Mette Isaksen, chercheuse principale et responsable des preuves chez Samaritans, une organisation caritative britannique de santé mentale qui était partenaire de la recherche, a déclaré que si l'étude révélait des tendances inquiétantes, cela ne signifiait pas nécessairement que les suicides augmenteraient.

«C'est tellement important que les gens sachent qu'ils peuvent obtenir de l'aide», dit-elle. «Le suicide n'est pas inévitable.»

La Fondation pour la santé mentale, qui a mené une étude à l'échelle nationale sur l'impact de la pandémie sur la santé mentale en Grande-Bretagne, a constaté que les déclarations de solitude avaient augmenté lors du premier confinement. La recherche a également noté que, si certaines émotions négatives signalées au début - comme l'anxiété, le stress et la panique - avaient diminué, les sentiments de solitude et d'isolement avaient persisté.

Le Dr Antonis Kousoulis, directeur de recherche de la fondation pour l'Angleterre et le Pays de Galles, a déclaré que certains groupes étaient particulièrement préoccupants, notamment les jeunes, qui ont signalé des sentiments de désespoir à un taux nettement plus élevé que le reste de la population. Beaucoup de personnes ayant des problèmes de santé mentale préexistants ont également vu leur état empirer, a-t-il ajouté.

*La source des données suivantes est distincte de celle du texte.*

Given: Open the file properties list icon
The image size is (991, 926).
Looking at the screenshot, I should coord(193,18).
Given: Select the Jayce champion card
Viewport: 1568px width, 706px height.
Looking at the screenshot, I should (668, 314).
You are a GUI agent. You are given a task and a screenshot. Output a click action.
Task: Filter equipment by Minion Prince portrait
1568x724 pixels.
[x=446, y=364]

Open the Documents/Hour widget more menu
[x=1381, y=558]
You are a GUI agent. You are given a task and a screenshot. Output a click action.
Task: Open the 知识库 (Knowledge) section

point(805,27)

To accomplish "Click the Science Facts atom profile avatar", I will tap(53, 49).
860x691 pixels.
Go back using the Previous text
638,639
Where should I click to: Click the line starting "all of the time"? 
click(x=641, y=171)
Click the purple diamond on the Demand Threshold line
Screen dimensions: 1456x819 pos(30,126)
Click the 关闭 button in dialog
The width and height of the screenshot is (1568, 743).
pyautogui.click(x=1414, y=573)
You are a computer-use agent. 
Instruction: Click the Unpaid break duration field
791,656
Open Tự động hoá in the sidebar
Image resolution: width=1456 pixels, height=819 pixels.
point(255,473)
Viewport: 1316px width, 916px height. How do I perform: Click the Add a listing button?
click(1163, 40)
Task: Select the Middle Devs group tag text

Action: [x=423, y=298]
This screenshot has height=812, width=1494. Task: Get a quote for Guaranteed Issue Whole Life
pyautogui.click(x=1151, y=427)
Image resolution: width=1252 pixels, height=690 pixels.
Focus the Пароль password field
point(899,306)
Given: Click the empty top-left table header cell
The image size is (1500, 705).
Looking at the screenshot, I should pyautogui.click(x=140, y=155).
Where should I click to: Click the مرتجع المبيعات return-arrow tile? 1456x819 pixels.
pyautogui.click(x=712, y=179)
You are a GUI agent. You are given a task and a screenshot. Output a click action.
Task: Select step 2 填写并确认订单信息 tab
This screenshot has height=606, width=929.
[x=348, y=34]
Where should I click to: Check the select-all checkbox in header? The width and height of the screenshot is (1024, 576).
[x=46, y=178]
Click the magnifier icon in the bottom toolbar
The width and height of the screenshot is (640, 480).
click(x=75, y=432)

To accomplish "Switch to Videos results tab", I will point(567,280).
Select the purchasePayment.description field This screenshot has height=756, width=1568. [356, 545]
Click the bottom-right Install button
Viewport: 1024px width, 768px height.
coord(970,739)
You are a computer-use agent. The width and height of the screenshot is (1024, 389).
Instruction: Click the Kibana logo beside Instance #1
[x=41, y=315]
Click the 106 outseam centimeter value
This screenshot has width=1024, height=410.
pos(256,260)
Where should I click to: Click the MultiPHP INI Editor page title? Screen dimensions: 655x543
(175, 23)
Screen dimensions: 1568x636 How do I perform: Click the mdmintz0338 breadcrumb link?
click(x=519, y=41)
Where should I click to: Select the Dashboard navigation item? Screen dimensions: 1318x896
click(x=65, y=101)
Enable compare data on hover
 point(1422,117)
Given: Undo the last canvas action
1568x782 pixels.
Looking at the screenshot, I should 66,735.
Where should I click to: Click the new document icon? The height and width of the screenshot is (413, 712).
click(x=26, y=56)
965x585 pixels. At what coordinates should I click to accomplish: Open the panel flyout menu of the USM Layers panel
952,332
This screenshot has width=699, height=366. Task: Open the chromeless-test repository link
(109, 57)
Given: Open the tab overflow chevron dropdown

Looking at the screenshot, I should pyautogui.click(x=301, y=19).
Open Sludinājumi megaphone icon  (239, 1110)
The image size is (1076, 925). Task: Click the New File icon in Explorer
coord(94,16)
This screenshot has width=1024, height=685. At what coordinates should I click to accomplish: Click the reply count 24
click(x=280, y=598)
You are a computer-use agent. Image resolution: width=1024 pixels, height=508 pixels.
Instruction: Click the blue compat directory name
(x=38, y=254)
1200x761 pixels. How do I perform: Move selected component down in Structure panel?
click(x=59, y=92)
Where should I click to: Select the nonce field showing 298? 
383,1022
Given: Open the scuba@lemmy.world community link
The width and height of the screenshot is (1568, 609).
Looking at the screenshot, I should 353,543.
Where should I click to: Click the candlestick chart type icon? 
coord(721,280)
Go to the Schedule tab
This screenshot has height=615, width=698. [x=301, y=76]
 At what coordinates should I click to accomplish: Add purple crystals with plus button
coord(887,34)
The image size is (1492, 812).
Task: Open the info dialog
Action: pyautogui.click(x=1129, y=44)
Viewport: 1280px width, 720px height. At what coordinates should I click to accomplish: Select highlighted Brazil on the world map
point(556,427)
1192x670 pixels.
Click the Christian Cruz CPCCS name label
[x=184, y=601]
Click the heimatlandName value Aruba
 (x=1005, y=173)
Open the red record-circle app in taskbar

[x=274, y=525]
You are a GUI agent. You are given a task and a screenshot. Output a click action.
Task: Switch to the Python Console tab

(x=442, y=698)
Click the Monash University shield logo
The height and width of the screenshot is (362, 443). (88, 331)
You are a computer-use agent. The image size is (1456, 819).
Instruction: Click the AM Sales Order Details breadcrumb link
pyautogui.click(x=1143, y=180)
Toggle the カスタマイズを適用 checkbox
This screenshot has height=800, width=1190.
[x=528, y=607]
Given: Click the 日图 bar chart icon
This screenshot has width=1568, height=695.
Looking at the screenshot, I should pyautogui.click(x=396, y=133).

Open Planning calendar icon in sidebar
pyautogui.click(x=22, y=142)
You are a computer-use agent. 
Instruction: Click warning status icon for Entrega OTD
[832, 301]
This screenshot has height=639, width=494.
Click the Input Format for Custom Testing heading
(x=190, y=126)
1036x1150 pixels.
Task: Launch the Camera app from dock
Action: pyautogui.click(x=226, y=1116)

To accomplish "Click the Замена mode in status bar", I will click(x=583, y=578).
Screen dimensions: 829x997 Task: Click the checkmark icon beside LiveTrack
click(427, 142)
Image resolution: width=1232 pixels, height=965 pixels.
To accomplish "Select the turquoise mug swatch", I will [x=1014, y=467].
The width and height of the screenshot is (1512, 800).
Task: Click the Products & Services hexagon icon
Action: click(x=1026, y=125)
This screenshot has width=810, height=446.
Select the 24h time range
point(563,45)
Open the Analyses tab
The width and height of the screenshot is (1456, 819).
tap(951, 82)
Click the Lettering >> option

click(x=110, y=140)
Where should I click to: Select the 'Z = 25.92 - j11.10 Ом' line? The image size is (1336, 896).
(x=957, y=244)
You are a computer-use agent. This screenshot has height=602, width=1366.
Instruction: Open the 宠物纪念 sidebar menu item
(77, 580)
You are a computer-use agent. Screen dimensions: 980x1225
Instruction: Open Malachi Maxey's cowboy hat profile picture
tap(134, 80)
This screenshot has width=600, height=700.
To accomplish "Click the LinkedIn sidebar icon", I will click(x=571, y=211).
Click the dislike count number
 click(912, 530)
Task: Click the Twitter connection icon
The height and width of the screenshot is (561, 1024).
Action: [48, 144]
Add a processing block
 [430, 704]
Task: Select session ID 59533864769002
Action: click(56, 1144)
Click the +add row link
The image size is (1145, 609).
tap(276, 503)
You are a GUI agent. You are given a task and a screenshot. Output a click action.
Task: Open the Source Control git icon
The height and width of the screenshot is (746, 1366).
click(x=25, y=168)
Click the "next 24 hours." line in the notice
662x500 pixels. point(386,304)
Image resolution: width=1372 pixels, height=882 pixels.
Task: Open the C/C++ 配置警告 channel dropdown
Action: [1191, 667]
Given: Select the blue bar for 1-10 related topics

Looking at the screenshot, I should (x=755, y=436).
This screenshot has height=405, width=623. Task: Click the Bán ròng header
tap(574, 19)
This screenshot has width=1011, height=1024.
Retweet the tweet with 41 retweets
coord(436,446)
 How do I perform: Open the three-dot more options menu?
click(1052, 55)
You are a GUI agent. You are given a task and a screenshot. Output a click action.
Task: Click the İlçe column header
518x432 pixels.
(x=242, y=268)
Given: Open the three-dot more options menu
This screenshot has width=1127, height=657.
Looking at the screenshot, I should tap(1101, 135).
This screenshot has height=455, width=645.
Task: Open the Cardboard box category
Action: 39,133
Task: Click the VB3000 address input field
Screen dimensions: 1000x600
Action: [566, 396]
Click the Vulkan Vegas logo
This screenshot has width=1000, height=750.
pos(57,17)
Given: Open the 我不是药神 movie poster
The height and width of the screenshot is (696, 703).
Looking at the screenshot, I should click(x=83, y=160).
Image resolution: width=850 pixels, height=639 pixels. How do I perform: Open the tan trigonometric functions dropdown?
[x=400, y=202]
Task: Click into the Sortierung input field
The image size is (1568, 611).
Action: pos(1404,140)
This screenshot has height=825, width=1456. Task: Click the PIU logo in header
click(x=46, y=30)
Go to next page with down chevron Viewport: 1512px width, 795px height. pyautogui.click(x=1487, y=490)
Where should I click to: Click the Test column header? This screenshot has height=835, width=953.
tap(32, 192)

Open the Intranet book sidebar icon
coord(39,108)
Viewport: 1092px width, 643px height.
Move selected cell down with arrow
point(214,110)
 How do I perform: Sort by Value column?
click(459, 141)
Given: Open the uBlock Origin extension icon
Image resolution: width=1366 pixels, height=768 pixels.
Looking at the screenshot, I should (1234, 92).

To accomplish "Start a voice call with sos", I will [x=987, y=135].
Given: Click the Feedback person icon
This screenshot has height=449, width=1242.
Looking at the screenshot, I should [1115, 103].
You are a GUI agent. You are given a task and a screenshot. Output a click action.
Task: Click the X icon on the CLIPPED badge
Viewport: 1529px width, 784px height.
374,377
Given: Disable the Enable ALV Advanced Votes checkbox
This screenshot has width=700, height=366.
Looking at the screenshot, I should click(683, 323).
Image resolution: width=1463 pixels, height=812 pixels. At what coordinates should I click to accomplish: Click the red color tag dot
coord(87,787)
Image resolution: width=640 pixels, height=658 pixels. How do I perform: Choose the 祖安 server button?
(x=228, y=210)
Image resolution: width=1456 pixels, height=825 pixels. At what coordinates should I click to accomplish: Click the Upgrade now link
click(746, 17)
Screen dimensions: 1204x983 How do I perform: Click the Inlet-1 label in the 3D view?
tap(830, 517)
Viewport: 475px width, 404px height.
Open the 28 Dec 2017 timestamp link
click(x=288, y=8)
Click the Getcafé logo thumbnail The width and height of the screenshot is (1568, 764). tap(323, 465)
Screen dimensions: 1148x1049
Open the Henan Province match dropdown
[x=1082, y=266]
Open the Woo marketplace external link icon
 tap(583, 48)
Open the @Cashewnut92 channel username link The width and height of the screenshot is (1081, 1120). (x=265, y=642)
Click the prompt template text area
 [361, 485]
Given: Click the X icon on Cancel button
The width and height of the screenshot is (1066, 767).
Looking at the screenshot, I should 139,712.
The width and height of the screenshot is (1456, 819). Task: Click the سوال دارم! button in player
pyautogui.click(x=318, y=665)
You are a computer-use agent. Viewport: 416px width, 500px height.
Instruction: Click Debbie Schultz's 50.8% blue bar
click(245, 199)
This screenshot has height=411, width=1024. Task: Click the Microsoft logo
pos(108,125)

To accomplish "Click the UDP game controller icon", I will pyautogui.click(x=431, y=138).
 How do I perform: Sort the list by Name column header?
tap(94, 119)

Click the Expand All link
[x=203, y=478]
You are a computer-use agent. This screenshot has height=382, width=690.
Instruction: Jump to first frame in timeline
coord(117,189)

«Nous constatons que nous sommes tous dans la même tempête, mais nous ne sommes pas tous dans le même bateau», a déclaré le Dr Kousoulis à propos des résultats.

Pour MM. Leyland et Roberts, les préoccupations des jeunes sont également présentes à l’esprit après une série de suicides et de tentatives dans la ville voisine de Winterton au cours des dernières semaines. Les clubs de jeunes étant fermés et les activités interrompues, ils ont dit que beaucoup se sentaient désespérés.

Ce sera comme l'année qui ne l'était pas", a déclaré M. Leyland.

En réponse, des bénévoles des Pêcheurs barbus ont rencontré un groupe d'adolescents à un mémorial improvisé à Winterton pour un jeune homme récemment décédé par suicide, pour leur offrir leur soutien.

"Vous avez une clôture de parc entière juste couverte de fleurs", a déclaré M. Leyland à propos de l'hommage, sa voix étant chargée d'émotion. Il ressent encore un profond regret pour la mort du jeune homme. "C'est comme si j'avais pu être ici deux semaines plus tôt. Mais personne ne le savait."

If you are having thoughts of suicide, call the National Suicide Prevention Lifeline at 1-800-273-8255 (TALK). You can find a list of additional resources at SpeakingOfSuicide.com/resources. If you’re in Britain, call Samaritan’s on 116 123 or visit nhs.uk/conditions/suicide.